Les mauvaises herbes, symbole de la résistance à l’ordre établi
L’installation comprend trois massifs de lalang, cette mauvaise herbe très répandue à Singapour. On a beau l’arracher, elle revient toujours, envahissant jardins, parcs et bords de route, au grand dam des jardiniers et des gardiens de l’ordre dans ce Singapour si policé. Ces herbes, que l’artiste, Lee Pheng Guan, a ramassées dans son quartier, puis enserrées dans des cadres métalliques, représentent nos rêves souvent contrariés par la pression sociale, mais toujours prêts à s’épanouir à la moindre occasion. Au-dessus des trois massifs, il y a une lampe qui s’allume périodiquement montrant des fleurs de lalang volant dans un doux ronronnement. Ce son et lumière sont complétés par l’odeur de paille émanant des herbes sèches.

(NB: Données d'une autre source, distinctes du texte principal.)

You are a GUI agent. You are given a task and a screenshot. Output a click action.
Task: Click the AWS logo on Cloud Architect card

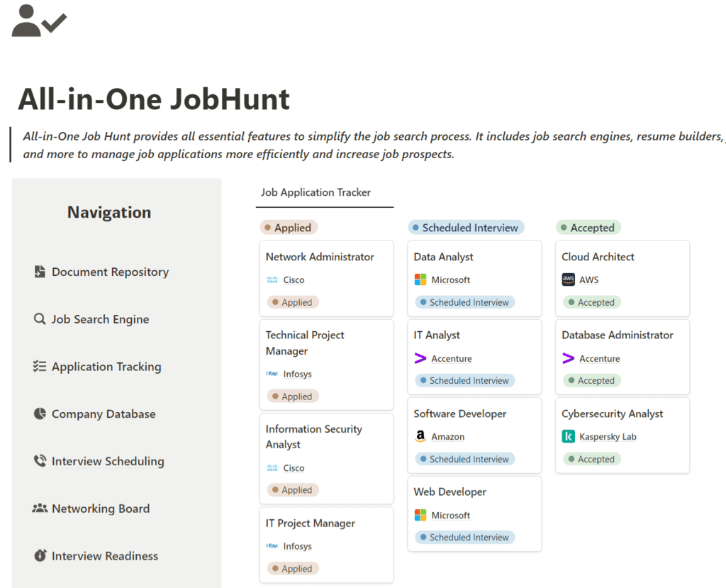(568, 279)
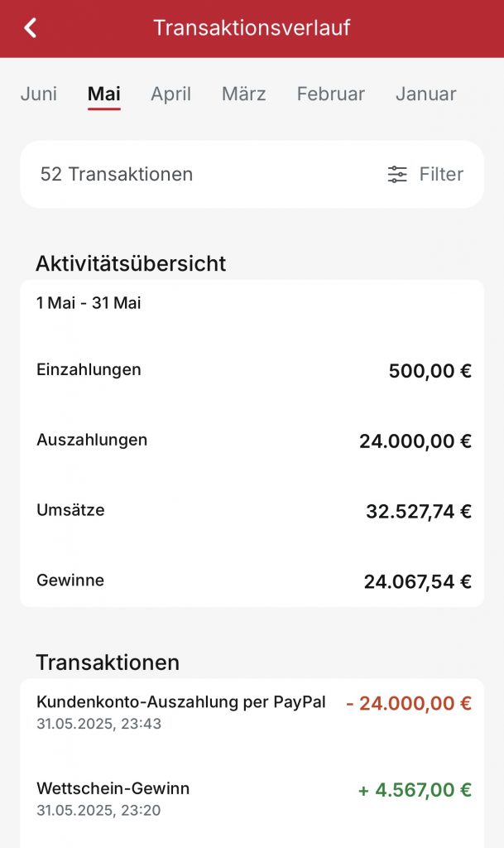The height and width of the screenshot is (848, 504).
Task: Tap the back chevron to leave Transaktionsverlauf
Action: click(x=30, y=27)
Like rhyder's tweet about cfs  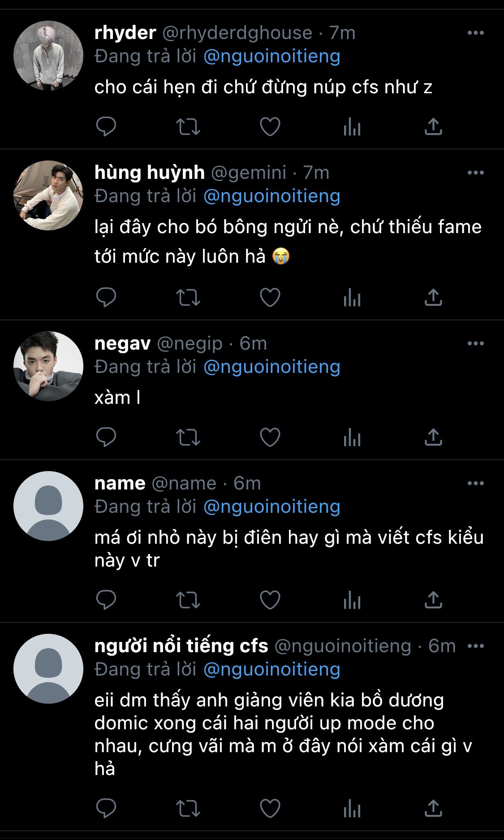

Pour la petite histoire, Lalang est aussi le nom d’une opération montée par la police malaisienne en 1987 pour mettre fin à une contestation menée par des activistes, étudiants, ONG, politiciens, artistes contre la politique du gouvernement d’alors.

La cuisine comme instrument de diplomatie et d’harmonie sociale
Au centre d’une table de conférence, une réduction de celle des grandes rencontres diplomatiques, voire du Conseil de sécurité de l’ONU, émergent des plants de riz mûrs. Le riz est l’aliment de base de la plupart des pays d’Asie et le riz frit (fried rice en anglais, chǎo fàn en chinois, ou nasi goreng en malais) est un des plats les plus communs dans la région. Mais il en existe autant de recettes que de pays, de communautés, voire de familles. Pour illustrer cela, l’artiste, Chu Hao Pei, a enregistré 4 vidéos, visibles sur les écrans de la table, où des ménagères de diverses origines échangent sur leurs recettes respectives, leurs conversations finissant par diverger sur des sujets sociaux plus délicats. Malgré nos différences, notre fond commun devrait toujours nous permettre de cohabiter pacifiquement et le repas devrait être un moment de communion. L’installation comporte aussi des brochures de recettes de nasi goreng, auxquelles vous pouvez ajouter la vôtre, et elle est surmontée d’un dais constitué de plusieurs dizaines d’emballages de riz de divers pays et de diverses marques.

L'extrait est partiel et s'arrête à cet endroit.